* _Exercise instructions_:
1. From the passage on Ghana's presidential election, copy the text exactly, starting at "Despite howls of" and ending at "the first round).".
2. According to the passage on Ghana's presidential election, what share of the vote did Paa Kwesi Nduom receive?

* _Excerpted text_:
####
Despite howls of protest about fraud from the opposition, John Dramani Mahama (pictured above) has won reelection as Ghana’s president in what appears to be an impressive victory for the National Democratic Congress (NDC).

Although Mahama ascended to the presidency only in July upon the untimely death of John Atta Mills, his election victory against Nana Akufo-Addo of the New Patriotic Party (NPP) exceeded Mills’s own victory against Akufo-Addo in 2008.

Mahama won 50.70%, giving him a margin of victory sufficient for a first-round victory and avoiding a potential runoff on December 28, unlike in 2008, when Mills defeated Akufo-Addo in an incredibly tight contest (and after Akufo-Addo actually won the first round).

Paa Kwesi Nduom of the Progressive People’s Party (PPP), who also ran in 2008, finished with 0.59% of the vote, much less than his 2008 total.
####
* _Given information_:
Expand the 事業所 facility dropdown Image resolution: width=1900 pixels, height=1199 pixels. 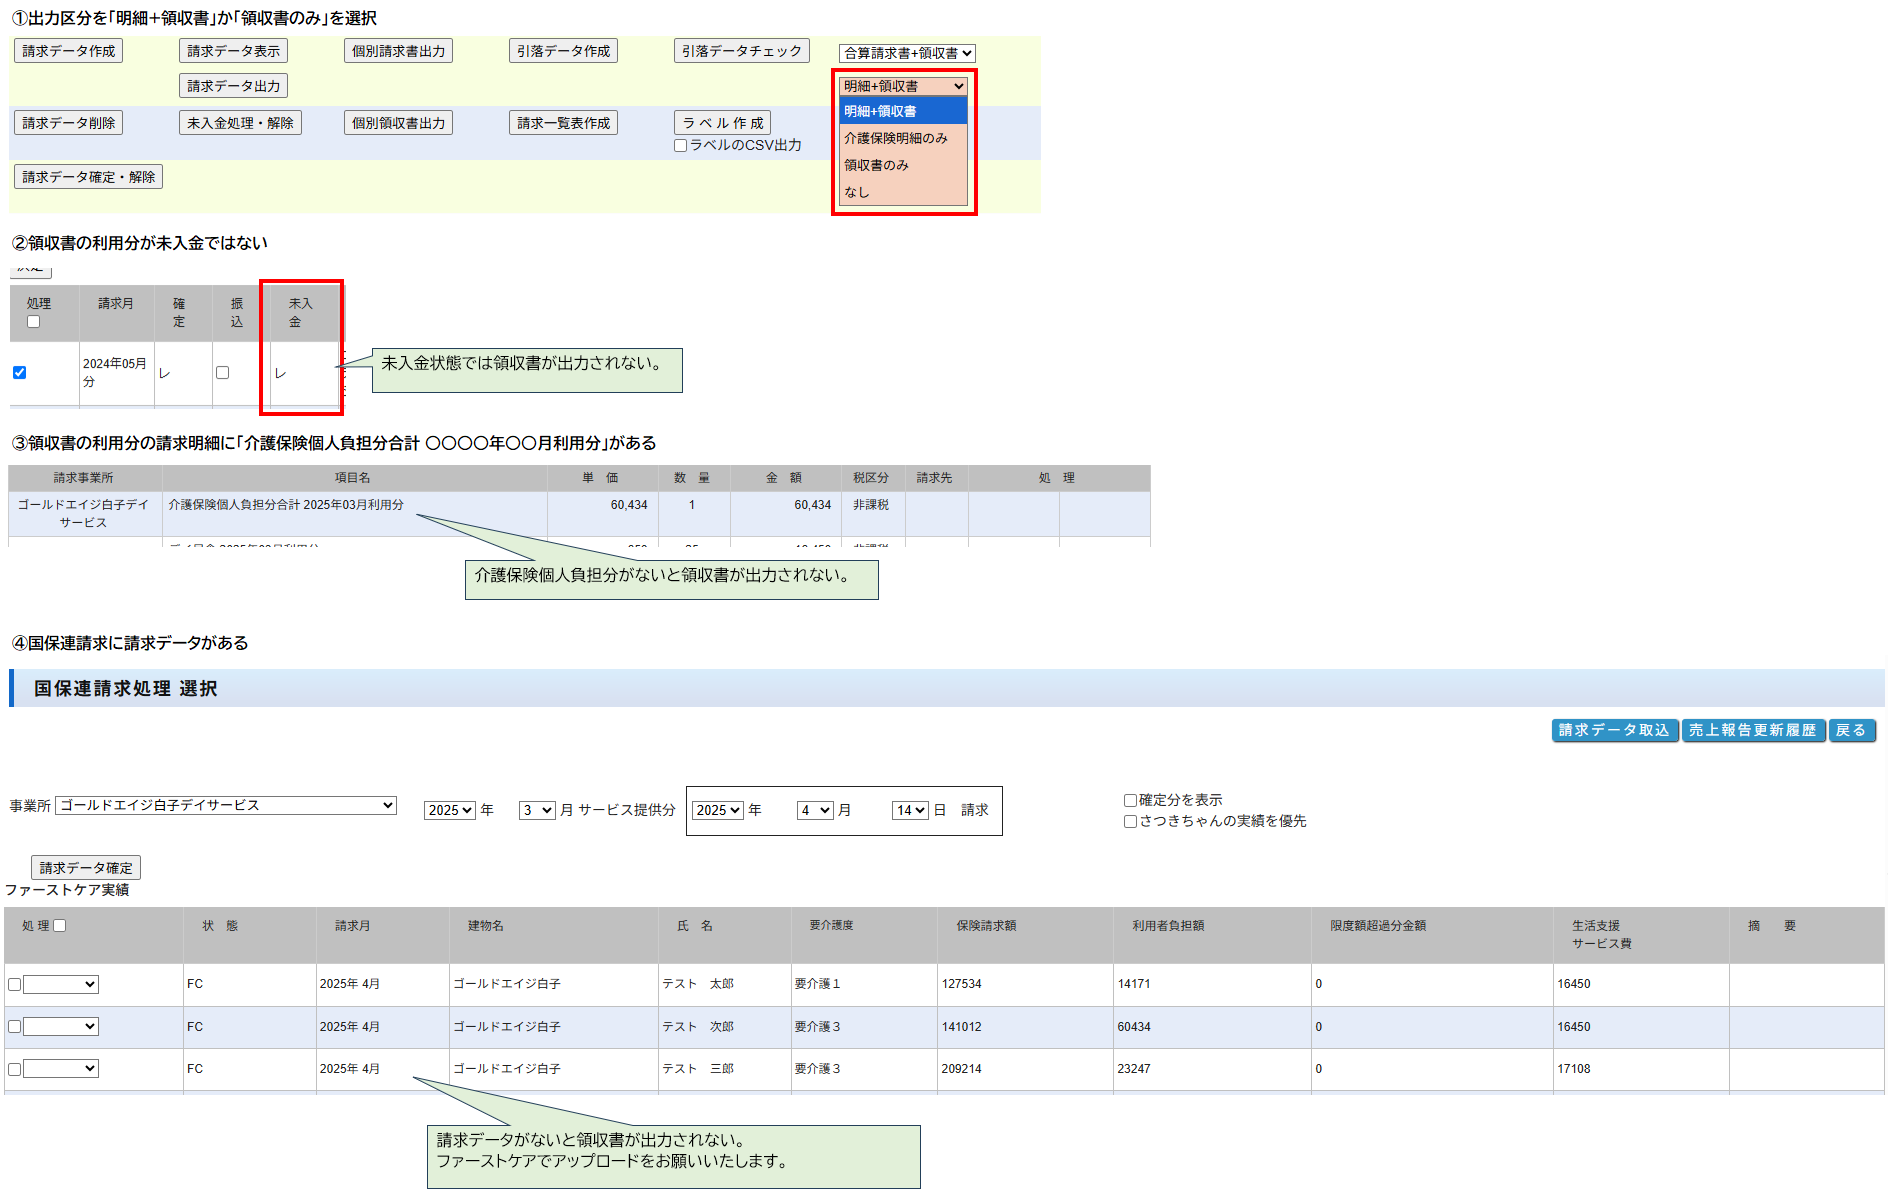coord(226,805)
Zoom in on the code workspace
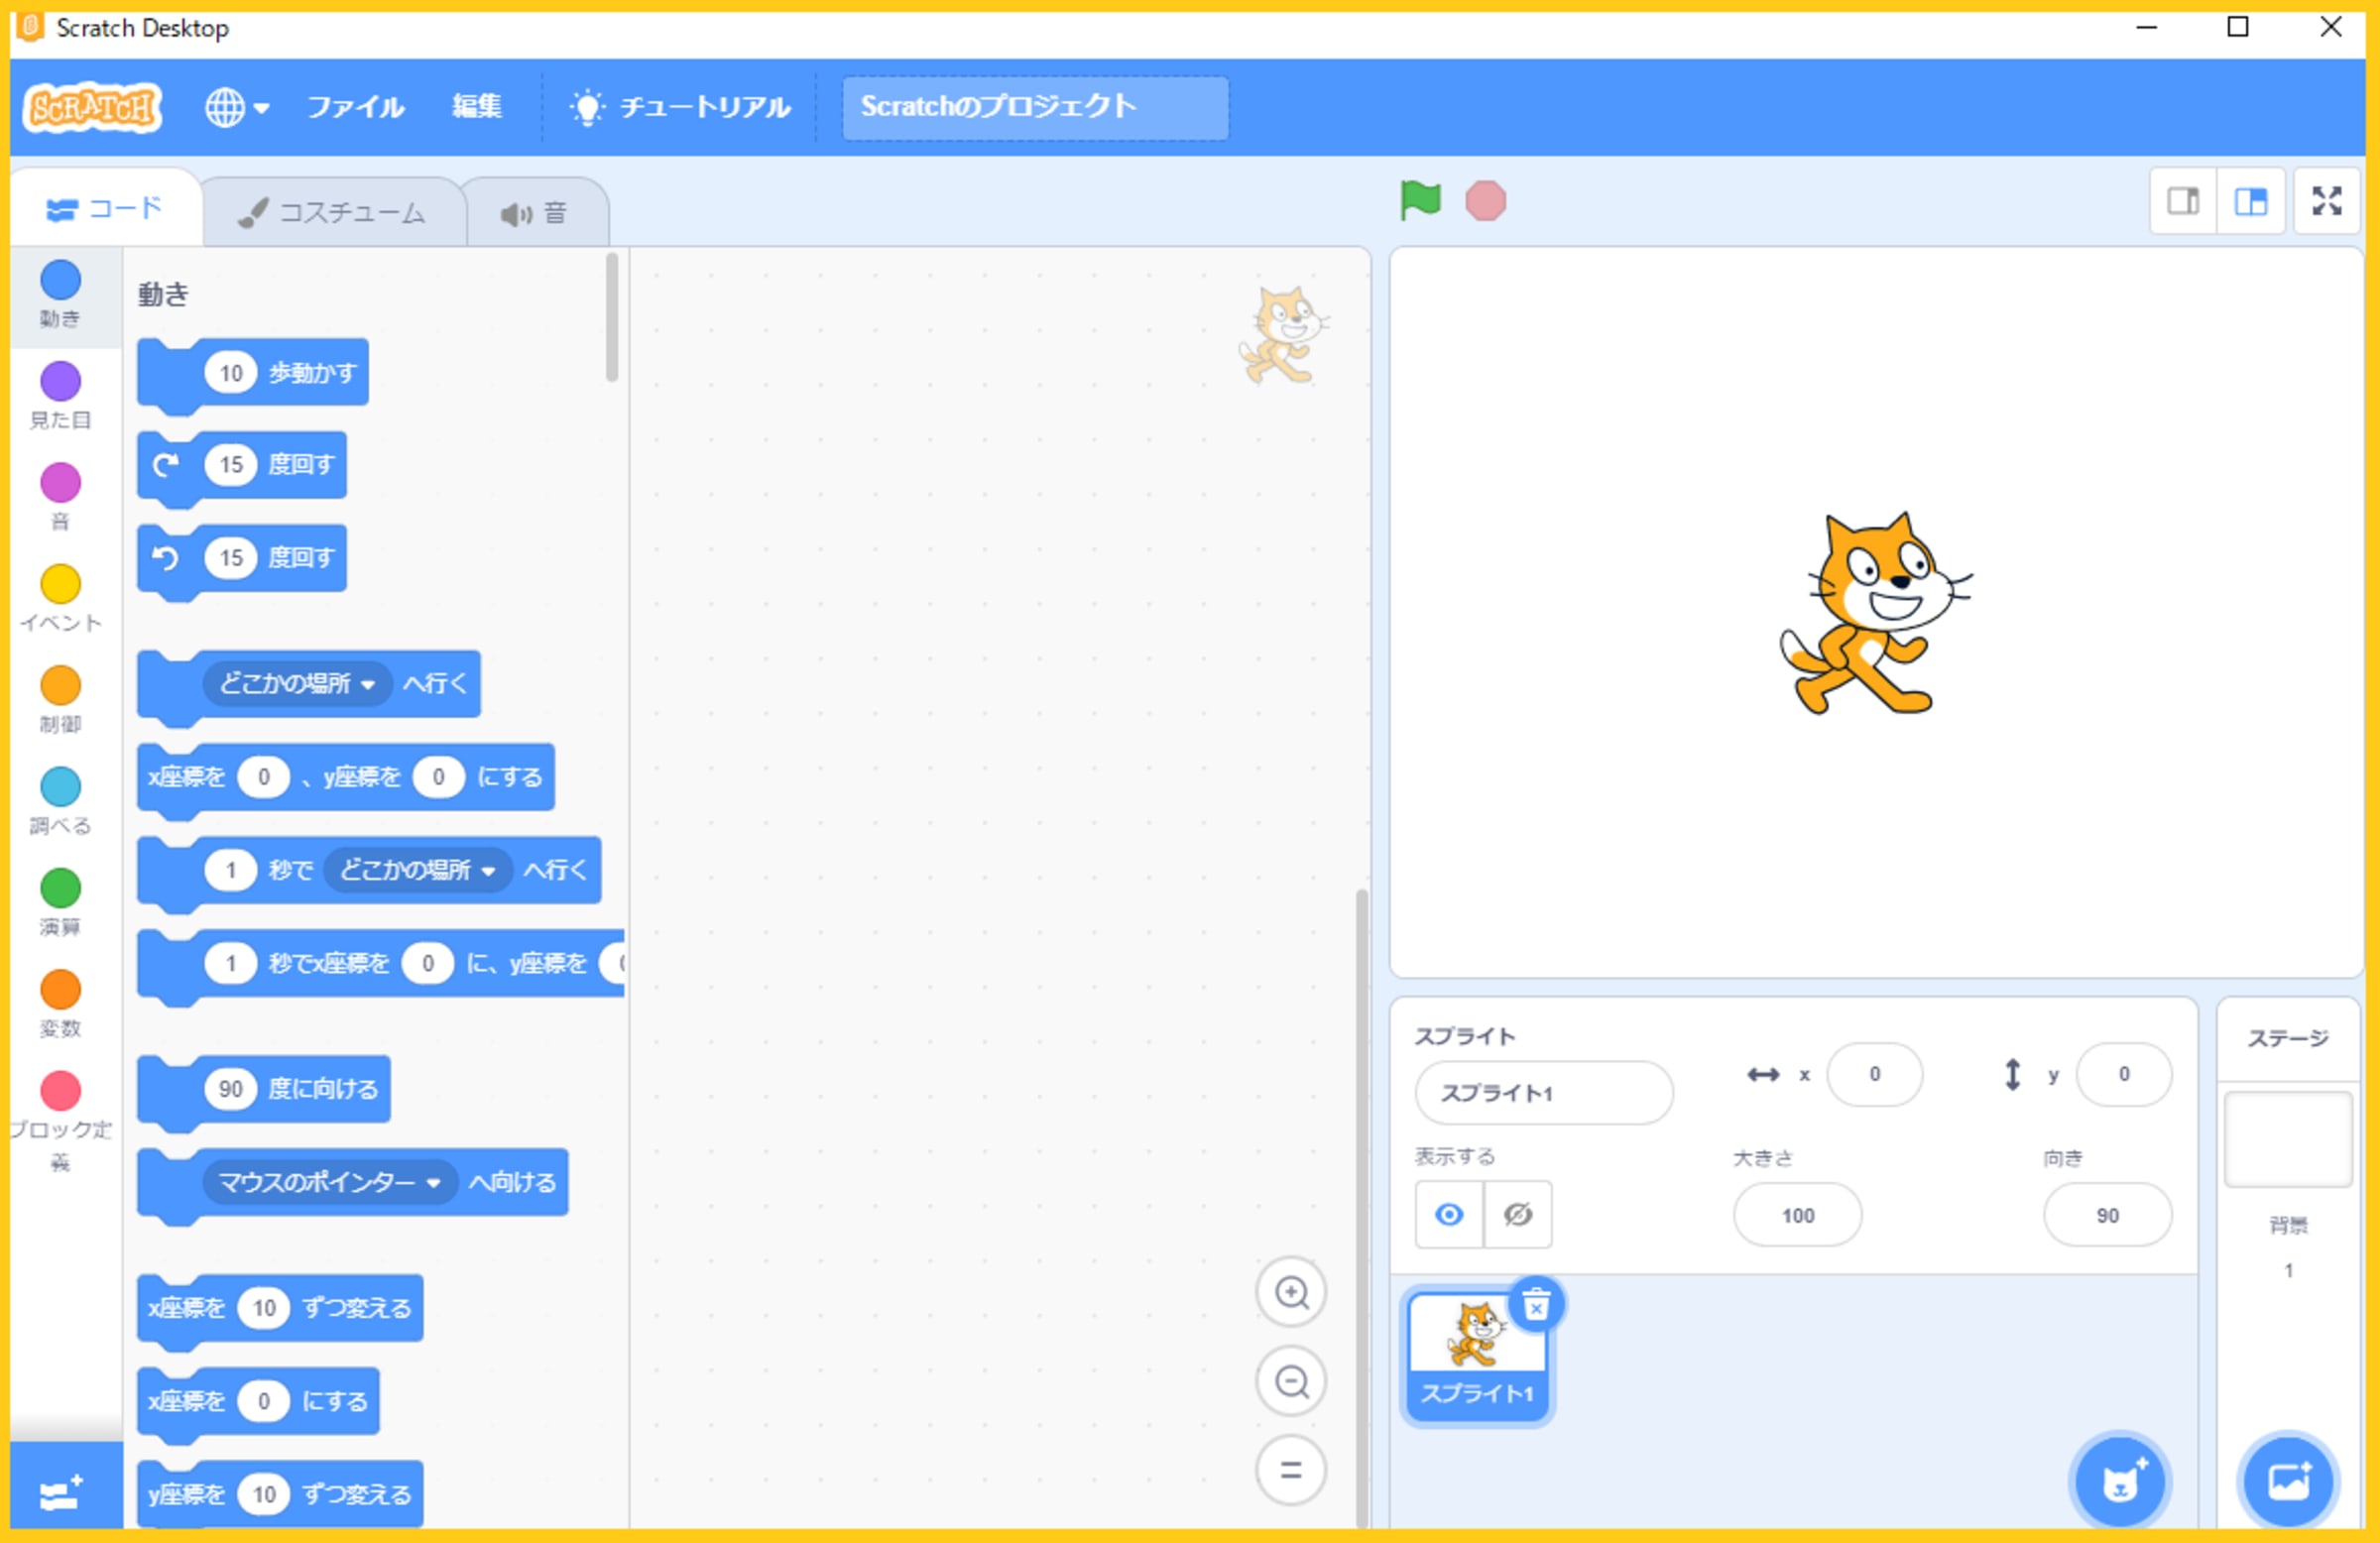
####
* _Solutions by task_:
1.
Despite howls of protest about fraud from the opposition, John Dramani Mahama (pictured above) has won reelection as Ghana’s president in what appears to be an impressive victory for the National Democratic Congress (NDC).

Although Mahama ascended to the presidency only in July upon the untimely death of John Atta Mills, his election victory against Nana Akufo-Addo of the New Patriotic Party (NPP) exceeded Mills’s own victory against Akufo-Addo in 2008.

Mahama won 50.70%, giving him a margin of victory sufficient for a first-round victory and avoiding a potential runoff on December 28, unlike in 2008, when Mills defeated Akufo-Addo in an incredibly tight contest (and after Akufo-Addo actually won the first round).

2. 0.59%